7 May, 2017 / Did you know?
The geographical proximity, especially with Galicia, has created conditions for ages the presence of strong relations between the Spaniards and the city.
The origins of Porto and Galicia are shared since the first century AD, when the area north of the Douro River was inhabited by the Celtic people. When the Iberian Peninsula was conquered by the Arabs, many inhabitants took refuge in Galicia and only after the re-conquest of the peninsula by Christian realms Porto was repopulated. The first bishop of Porto had been canon in Compostela; the first charter of Porto was granted in 1124, even before the establishment of Portugal as a country.
Between the sixteenth and seventeenth centuries, trade with Galicia was intensified. Subsequently, trade would be extended to more distant cities, such as Andalusia, Castile and Barcelona. The emigration between the two countries was motivated by political and economic reasons, which was constant throughout the centuries. The liberal Portuguese revolution in (1820), which had its epicenter in Oporto, was greatly influenced by the Spanish revolution. The first Spanish vice consul arrived in the city in the mid-eighteenth century and in the nineteenth century the Spanish colony in Oporto represented roughly 60% of the total number of foreigners.
14 March, 2017 / Did you know?
It is only 30 meters long and is called Rua Afonso Martins Alho, named after a merchant of the fourteenth century.
This small street is between the Rua de Mouzinho da Silveira and Rua das Flores and is named after a merchant sent by King D. Afonso IV to negotiate with the court of Eduardo III the first commercial treaty between Portugal and England, in 1353.
The city began to grow in the medieval period, having grown from the area along the Douro River. Because of this, many of the streets in this area are still small and narrow. In fact, more than 30% of the streets of Porto are less than six meters wide and 40% of the roads are one-way.
It was in the 18th century, on the initiative of the urban planners João de Almada that the city, as we know it today, began to take shape. Until then, Porto was practically limited by the Gothic wall, extended by small rural parishes and the fishing zones near the margin of the Douro river.
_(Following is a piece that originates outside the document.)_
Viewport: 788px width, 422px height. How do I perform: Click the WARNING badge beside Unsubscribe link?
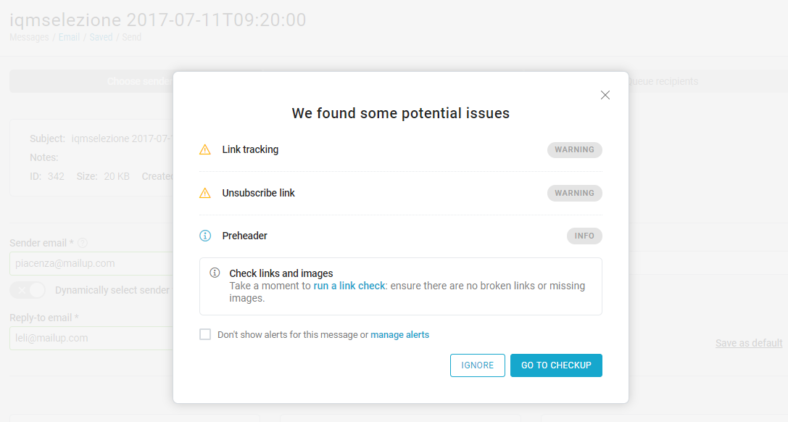tap(574, 193)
During this time streets such as the streets of São João, Santa Catarina and Santo Ildefonso were extended. After his death, his son, Francisco de Almada, continued this work of urbanization and modernization of the city.
19 February, 2017 / Did you know?
The church of Santo Ildefonso has about 11,000 tiles on the front and sides of the bell towers.
These tiles were designed by Jorge Colaço, who also created the tiles of São Bento Station, and represent scenes from the life of Saint Ildefonso and the Gospel. They were placed only in 1931, but the construction of the church is much older.
The church of Santo Ildefonso began to be constructed in 1709, the first phase (still without the bell towers) being completed in 1730. In the interior there are eight stained glass windows and a retable in carved baroque and rococo of the first half of the 18th Century by Nicolau Nasoni. When visiting this church, located in the middle of downtown Porto, do not forget to pay attention to two large canvases measuring 5.80 x 4.30 meters, suspended on the side walls, painted between 1785 and 1792.
In the area of the choir there is a pipe organ of the early nineteenth century, which has been restored. The church also has vestiges of an old cemetery, discovered during the restoration works of recovery executed in 1996.
It was from the staircase of this church that in 1891 shots were fired that would end the revolution that was the first attempt of the implantation of the Republic in Portugal.